START DOCUMENT TEXT

What is a Trust?
A trust is a flexible, efficient instrument that can be used for a wide variety of purposes. It is a tool for holding property, and there are certain types of trusts more commonly used in estate planning.
A settlor (or donor or grantor) transfers assets with the intent that the recipient (trustee) hold the property for the benefit of someone else (a beneficiary). The trust instrument will provide instructions for the trustee about how to manage and disburse the trust property.
What are the benefits of trusts?
Depending on the situation, there can be a number of advantages to creating a trust.
1. Probate avoidance -- Upon the death of the donor, the trust will either continue for beneficiaries or terminate, depending on the terms of the trust. Either way, this avoids the time and expense of probate.
2. Privacy -- Unlike a will, a trust is a private document.
3. Tax savings -- Certain trusts can create estate tax advantages, such as "life insurance" or "credit shelter" trusts.
4. Asset management -- Trusts provide continuity of management in the event the donor becomes incapacitated, or dies with minor children, allowing trusted family members or professionals to step in and help.

END DOCUMENT TEXT

◆ TASK 1 ◆
According to the text on trusts, what does the trust instrument give the trustee?
◆ TASK 2 ◆
Continue the text on trusts from its final sentence.
The data after this text is separate and unrelated to it.

START INFORMATION SHOWN

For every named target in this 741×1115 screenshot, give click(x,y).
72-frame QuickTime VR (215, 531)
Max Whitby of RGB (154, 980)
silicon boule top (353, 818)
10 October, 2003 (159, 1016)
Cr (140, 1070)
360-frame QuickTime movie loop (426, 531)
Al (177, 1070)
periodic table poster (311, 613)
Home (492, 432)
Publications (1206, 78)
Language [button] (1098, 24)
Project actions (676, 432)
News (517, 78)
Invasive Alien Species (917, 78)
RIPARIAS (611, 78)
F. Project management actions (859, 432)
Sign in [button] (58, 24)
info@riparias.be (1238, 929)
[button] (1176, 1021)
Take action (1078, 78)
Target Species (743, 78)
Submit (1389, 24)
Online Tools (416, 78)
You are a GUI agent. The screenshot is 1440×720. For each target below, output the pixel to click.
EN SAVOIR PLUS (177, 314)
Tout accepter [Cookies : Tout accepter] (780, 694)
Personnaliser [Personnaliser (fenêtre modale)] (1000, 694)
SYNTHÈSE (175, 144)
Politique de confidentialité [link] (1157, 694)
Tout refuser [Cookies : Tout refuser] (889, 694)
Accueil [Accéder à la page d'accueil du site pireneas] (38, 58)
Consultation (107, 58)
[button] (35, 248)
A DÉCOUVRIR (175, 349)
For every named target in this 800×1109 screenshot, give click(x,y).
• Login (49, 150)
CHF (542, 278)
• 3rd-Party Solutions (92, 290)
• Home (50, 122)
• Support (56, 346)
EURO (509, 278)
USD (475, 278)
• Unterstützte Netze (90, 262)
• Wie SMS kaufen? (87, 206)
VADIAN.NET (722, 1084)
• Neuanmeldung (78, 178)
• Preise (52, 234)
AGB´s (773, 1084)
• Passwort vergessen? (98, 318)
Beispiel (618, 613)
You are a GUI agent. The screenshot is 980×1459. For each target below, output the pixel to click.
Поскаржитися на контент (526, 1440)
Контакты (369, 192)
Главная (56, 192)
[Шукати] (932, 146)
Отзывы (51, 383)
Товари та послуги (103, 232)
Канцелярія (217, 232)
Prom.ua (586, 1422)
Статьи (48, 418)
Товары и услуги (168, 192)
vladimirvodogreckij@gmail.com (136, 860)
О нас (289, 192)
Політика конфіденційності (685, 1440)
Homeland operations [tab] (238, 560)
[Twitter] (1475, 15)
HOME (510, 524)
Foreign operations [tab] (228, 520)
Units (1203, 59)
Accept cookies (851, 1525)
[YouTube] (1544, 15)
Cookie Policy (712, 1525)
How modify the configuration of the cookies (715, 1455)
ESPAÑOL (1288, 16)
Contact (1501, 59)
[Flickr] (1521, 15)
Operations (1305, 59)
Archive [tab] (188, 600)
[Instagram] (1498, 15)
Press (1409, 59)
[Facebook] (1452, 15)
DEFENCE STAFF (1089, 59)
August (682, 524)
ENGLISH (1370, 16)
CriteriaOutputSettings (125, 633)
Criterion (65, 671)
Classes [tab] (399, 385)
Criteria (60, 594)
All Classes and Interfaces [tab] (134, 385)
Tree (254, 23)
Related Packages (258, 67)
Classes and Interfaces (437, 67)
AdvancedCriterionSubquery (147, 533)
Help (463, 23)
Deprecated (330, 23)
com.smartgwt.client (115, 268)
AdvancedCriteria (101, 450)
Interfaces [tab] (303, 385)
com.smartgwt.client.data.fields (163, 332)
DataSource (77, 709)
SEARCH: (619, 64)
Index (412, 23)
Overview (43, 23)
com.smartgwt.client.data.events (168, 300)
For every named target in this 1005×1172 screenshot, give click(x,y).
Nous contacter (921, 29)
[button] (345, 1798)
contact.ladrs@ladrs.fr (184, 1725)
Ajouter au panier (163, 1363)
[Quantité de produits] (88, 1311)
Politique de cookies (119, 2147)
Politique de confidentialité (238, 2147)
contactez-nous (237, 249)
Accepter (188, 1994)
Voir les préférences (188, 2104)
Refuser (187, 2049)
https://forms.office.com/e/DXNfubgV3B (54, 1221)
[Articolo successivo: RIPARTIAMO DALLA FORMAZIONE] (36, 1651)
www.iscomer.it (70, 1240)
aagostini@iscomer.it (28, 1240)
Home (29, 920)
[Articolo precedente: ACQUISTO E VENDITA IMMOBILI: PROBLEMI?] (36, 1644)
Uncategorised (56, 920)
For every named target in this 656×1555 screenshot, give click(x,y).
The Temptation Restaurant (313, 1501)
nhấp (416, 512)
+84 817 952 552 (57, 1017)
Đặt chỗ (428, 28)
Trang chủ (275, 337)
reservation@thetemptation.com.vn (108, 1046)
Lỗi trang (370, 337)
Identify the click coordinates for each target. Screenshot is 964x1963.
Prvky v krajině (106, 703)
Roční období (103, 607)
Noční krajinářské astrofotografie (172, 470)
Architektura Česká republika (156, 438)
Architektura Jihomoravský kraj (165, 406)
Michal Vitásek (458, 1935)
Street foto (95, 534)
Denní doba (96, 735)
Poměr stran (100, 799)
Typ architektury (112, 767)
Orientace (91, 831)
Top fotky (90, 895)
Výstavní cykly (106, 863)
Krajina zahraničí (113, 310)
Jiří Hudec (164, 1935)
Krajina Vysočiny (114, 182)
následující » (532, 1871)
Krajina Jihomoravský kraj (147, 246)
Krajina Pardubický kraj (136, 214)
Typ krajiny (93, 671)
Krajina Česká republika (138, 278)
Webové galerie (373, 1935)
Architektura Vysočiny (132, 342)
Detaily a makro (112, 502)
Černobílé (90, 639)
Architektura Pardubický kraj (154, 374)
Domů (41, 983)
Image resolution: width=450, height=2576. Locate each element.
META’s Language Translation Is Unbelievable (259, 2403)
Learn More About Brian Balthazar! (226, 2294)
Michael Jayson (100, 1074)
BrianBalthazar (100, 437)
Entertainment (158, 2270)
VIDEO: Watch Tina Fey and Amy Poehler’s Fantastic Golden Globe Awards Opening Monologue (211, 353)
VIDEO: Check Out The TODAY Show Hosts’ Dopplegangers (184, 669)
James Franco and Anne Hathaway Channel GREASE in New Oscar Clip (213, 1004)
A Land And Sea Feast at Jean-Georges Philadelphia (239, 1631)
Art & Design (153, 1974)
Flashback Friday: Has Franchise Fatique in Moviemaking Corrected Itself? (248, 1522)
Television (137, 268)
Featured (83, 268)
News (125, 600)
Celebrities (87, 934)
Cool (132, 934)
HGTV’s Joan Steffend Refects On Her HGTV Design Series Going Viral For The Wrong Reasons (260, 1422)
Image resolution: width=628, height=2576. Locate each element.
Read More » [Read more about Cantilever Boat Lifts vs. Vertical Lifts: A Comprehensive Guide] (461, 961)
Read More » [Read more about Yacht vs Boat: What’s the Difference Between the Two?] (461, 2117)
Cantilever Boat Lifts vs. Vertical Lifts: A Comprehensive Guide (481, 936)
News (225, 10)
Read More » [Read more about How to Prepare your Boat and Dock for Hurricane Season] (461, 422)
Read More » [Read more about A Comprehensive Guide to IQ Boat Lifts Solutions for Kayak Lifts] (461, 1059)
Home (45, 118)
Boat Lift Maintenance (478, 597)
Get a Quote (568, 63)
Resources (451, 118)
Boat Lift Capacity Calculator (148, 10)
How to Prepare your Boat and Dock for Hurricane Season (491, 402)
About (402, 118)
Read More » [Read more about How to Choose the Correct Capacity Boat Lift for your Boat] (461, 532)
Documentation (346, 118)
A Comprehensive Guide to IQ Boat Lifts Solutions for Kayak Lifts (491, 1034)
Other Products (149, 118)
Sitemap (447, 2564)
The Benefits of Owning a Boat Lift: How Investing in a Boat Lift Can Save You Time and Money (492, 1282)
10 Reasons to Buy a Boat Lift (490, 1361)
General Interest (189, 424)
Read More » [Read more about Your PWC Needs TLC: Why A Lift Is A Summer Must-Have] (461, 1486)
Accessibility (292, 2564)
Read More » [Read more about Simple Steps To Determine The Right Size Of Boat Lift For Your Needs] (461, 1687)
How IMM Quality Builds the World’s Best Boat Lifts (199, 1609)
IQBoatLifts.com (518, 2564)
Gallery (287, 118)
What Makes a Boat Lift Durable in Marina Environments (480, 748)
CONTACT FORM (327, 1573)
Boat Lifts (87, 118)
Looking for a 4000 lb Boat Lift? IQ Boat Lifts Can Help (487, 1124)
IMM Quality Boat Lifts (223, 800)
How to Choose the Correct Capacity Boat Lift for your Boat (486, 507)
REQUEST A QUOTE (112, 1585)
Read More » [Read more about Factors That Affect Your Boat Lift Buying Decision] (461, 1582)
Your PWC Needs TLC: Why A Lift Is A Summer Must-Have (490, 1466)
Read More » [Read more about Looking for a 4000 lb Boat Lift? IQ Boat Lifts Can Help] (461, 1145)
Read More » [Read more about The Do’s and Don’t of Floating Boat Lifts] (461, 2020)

END INFORMATION SHOWN

◆ RESPONSE AREA 1 ◆
Instructions for how to manage and disburse the trust property.

◆ RESPONSE AREA 2 ◆
5. Special needs planning -- Provides for financial management and protects assets, in addition to preserving public benefits for people with special needs.
There are 2 basic categories of trusts: Revocable and Irrevocable
A revocable living trust gives the donor control over the trust. He or she may alter, amend, or revoke (terminate) the trust at any time. As noted above, the continuity of management with revocable living trusts is useful if a donor becomes incapacitated or dies with minor children. These revocable trusts often become irrevocable at the death of the donor.
An irrevocable trust cannot be changed or amended by the donor. Irrevocable trusts are often used in MassHealth planning or with life insurance policies as an estate tax planning tool. Irrevocable trusts must obtain their own tax id number and file an annual tax return, where most revocable trusts use the social security number of the donor.
Trusts are often part of a comprehensive estate plan that would also include a will, durable power of attorney, health care proxy, HIPAA releases, and advance medical directives.